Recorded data
· · · · ·

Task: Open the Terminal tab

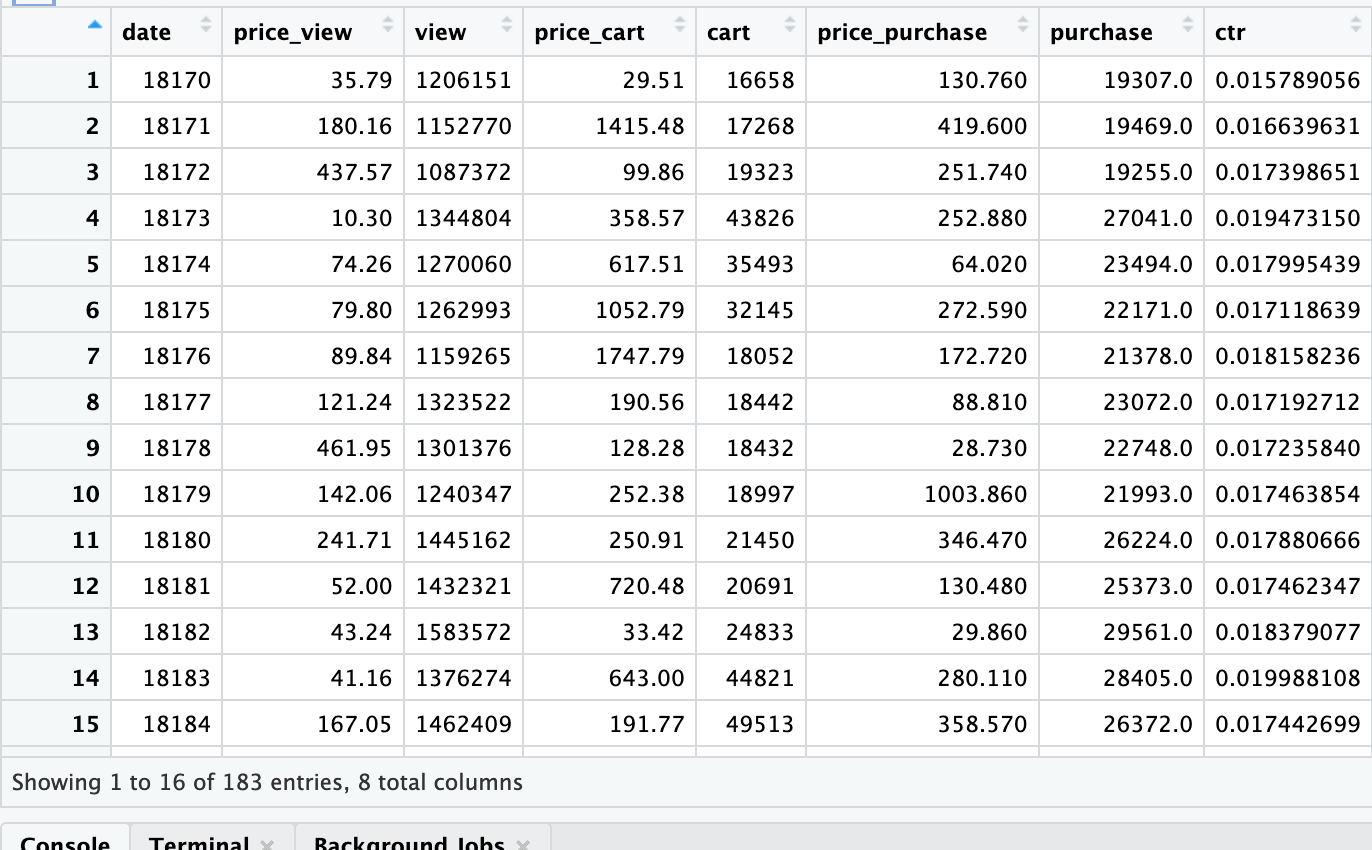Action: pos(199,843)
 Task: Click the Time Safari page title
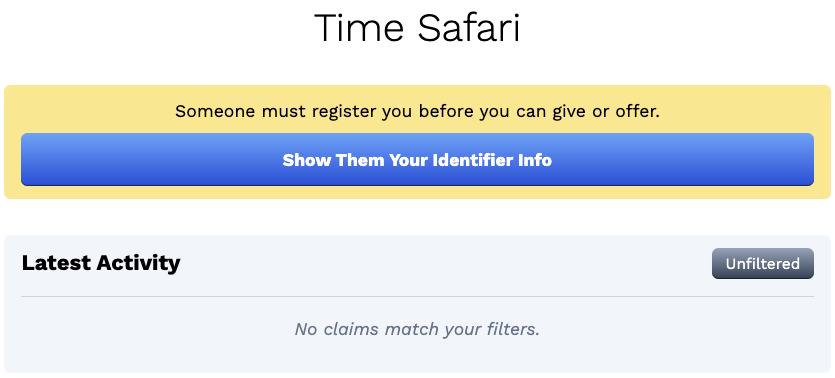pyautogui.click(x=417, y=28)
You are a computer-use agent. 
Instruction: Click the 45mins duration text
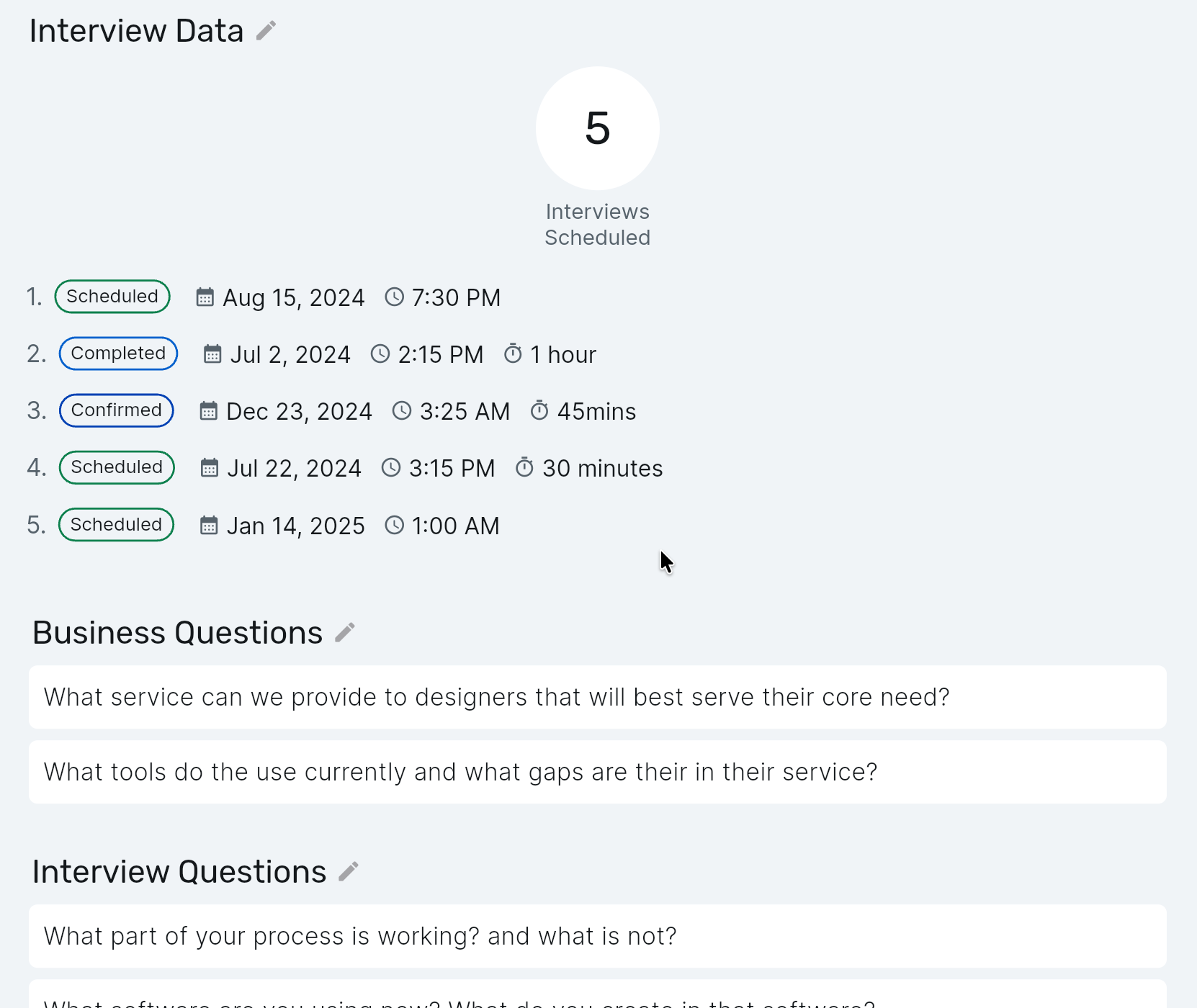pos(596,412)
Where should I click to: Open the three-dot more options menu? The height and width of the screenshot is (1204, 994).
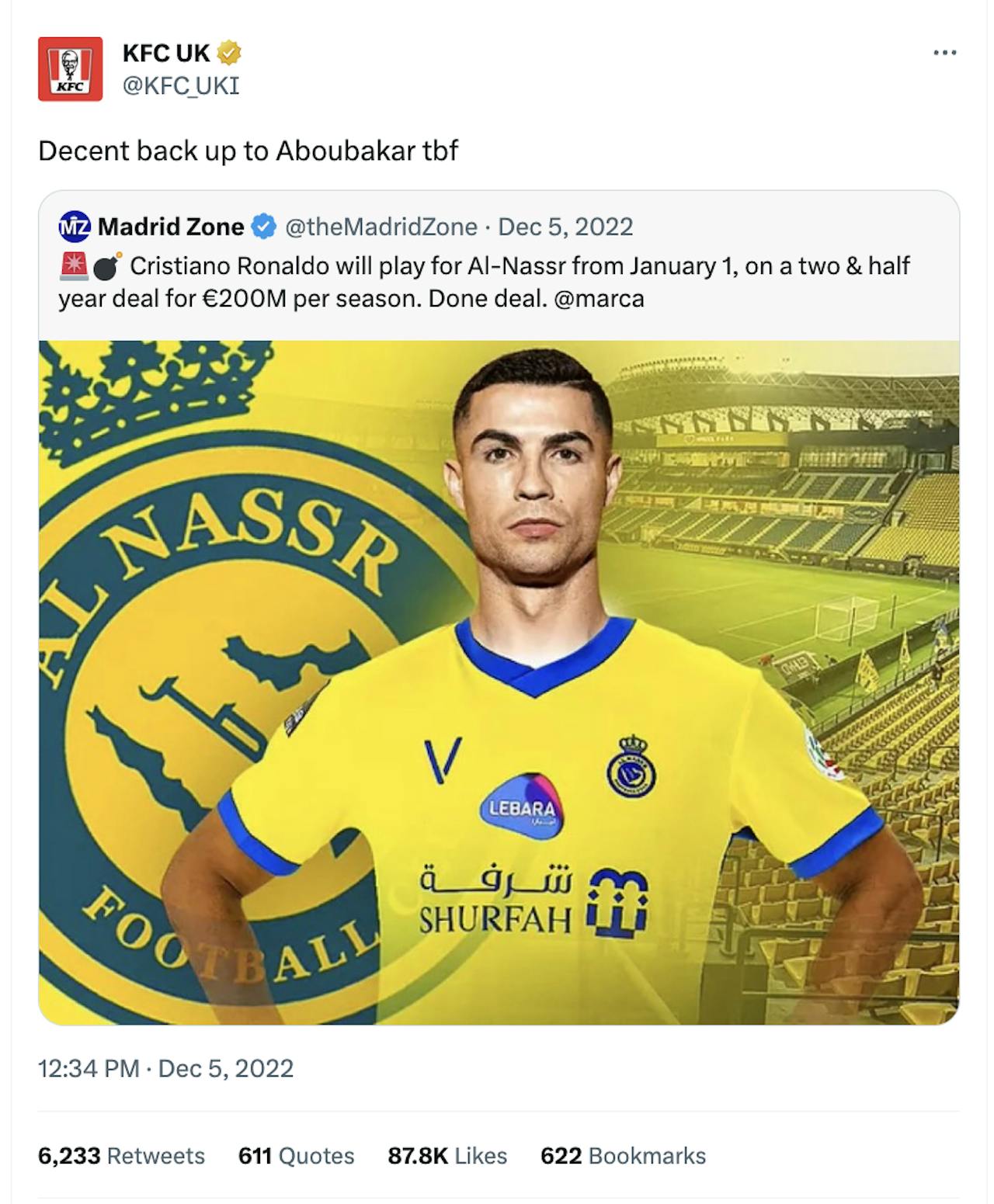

· · · · ·

- _Work instructions_:
Omit the pictures; set down each record exactly.

- _Solution for this task_:
Task: Open the Terminal tab

Action: pos(199,843)
 Task: Click the Time Safari page title
pyautogui.click(x=417, y=28)
You are a computer-use agent. 
Instruction: Click the 45mins duration text
pos(596,412)
Where should I click to: Open the three-dot more options menu? The height and width of the screenshot is (1204, 994).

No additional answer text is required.